Check out the transformation (and how to) of turning a drab desk into a glam vanity!
Clear Satin Polycrylic (Learn from my mistake and DO NOT buy the spray paint can)
PPE - Gloves and Safety Glasses
Step 1: Remove Drawers.
Step 2: Remove hardware.
Step 3: Set up a well ventilated work area.
My favorite spot to work with chemicals and spray paint is outside where I do not have to worry about fumes or overspray.
Step 4: Use a rag and apply a thick coat of deglosser following the manufacturer's instructions. Wear gloves and glasses!
Deglosser vs Sandpaper: This was my first time using deglosser vs. sanding and I loved it!! I chose deglosser for this particular project because the wood was in great shape and just needed the top gloss layer removed. If there had been imperfections in the wood I would have used a sander and sandpaper.
Deglosser will micro-etch the surface so the new paint can adhere - seen in this blurry picture. I applied 3 coats.
Step 5: Spray paint. 3-4 coats is my preferred coverage for spray paint.
***Now I chose to use metallic spray paint instead of Silver Leaf because of the research I did on How To Silver Leaf. It is very tedious, messy, time consuming, and more expensive. After reading advice from several other bloggers comparing silver leaf vs metallic spray paint, metallic spray paint was the recommended option.
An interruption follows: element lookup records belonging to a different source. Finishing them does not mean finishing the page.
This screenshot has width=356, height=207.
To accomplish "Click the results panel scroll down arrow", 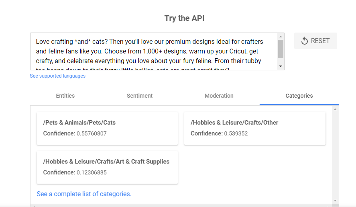I will [x=335, y=200].
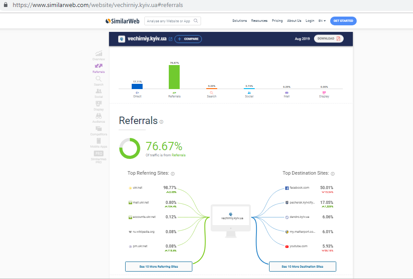Viewport: 413px width, 279px height.
Task: Download the PDF report
Action: point(328,38)
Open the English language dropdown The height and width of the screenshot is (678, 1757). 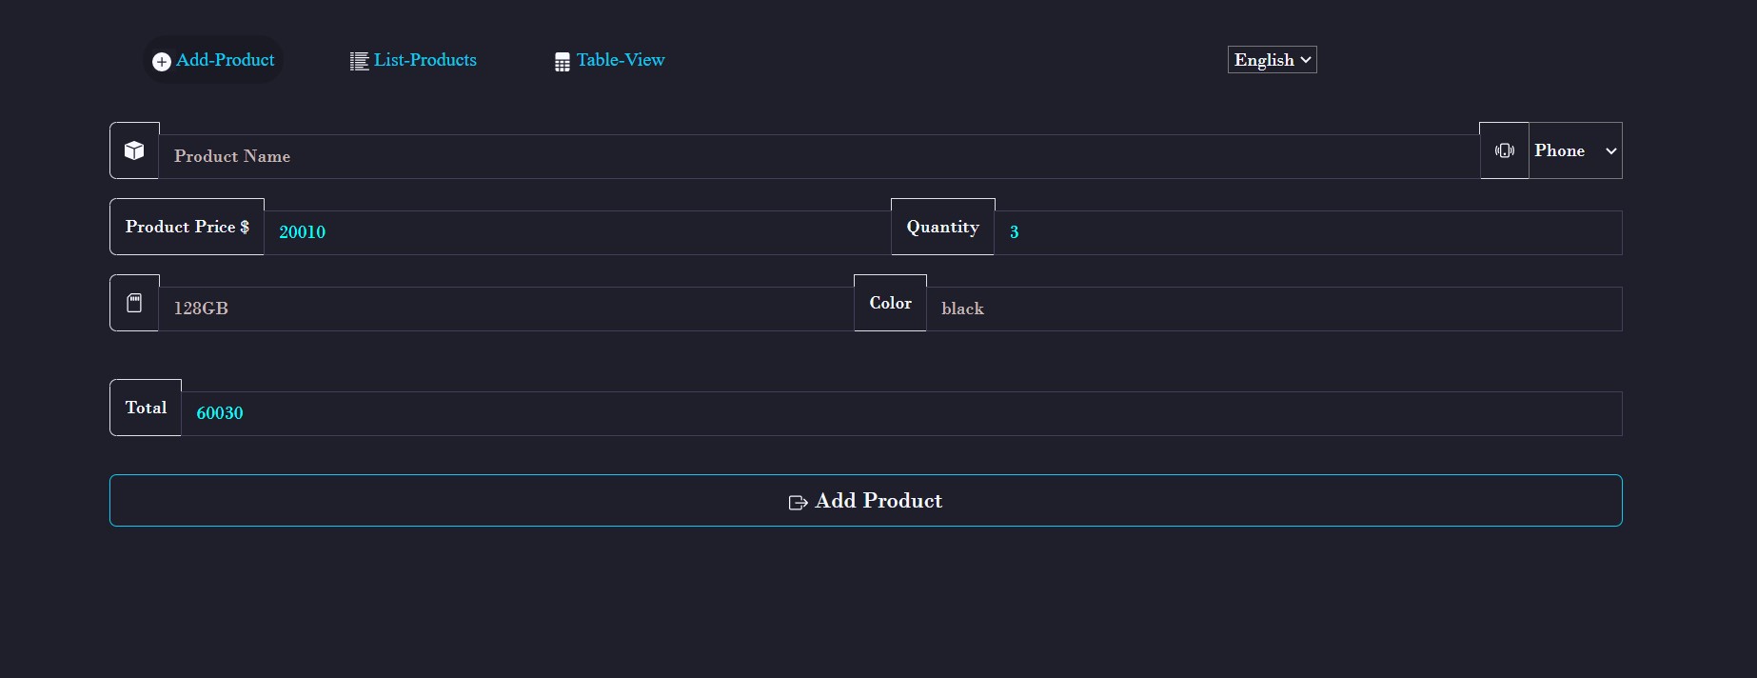pos(1272,60)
I'm extremely glad I used spray paint as it took me about 10 minutes of spray time - can't beat that!***
Step 6: Apply a coat of Polycrylic.
This is where I made a HUGE mistake! I wanted to keep the fast pace going of spray painting, so I opted for the Polycrylic in a spray can... NEVER AGAIN. Use the polycrylic in a paint can - which I have linked above.
I shook the can extremely well and was working in the recommended temperature, but the spray can kept leaving drip marks everywhere... IT LOOKED AWFUL!
Nasty drips that the spray can polycrylic left.
Lesson learned: I sanded the surface to get rid of the drip imperfections, added another coat of metallic spray paint, and used the correct polycrylic!
Polycrylic vs Polyurethane: Polycrylic dries crystal clear and is water based. It won't hold up well to heat and chemicals and overall isn't as durable as polyurethane. Polyurethane dries with a yellow-ish tint and is oil based. It is more durable especially in heat. Both come in a variety of finishes from satin to gloss. My recommendation is to always use polyurethane on a darker color where a yellow-ish tint will not be visible. However, polycrylic does a fantastic job when needed on those white and lighter color paint jobs that need to be protected.
Sanding due to my mistake of using spray can polycrylic.
Note: Wipe down the surface between each coat - especially after sanding. The last thing you want is residue stuck underneath the surface of your paint which will lead to easy chipping!
A damp paper towel used to wipe down surface in between coats.
Note: I definitely recommend buying this handy spray grip for $3! It saves your hands from cramping and makes the job much more enjoyable!
Step 7: Add hardware.
Older furniture is known for not having standard sized knobs and drawer pulls. The new purple crystal knobs I ordered from Amazon came with thinner bolt heads than had previously been drilled (left). I just added a washer which easily took care of my problem (right)!
Washer added to knob hardware bolts.
Step 8: Fix drawer slides.
Whether adding completely new slides as seen in Dressing Up a Dresser or fixing some low hanging plywood that caused difficult drawer movement (this vanity) - usually old furniture needs some type of mechanical fixing.
I used my Milwaukee right-angle drill to get into some tight spaces (right).
Step 9: Enjoy!
Before & After recap:
I absolutely love that I have tons of storage for all my makeup and hair products and especially the fact that I don't have to fight Matt for room in the bathroom while getting ready! It's super girly and it's all mine!!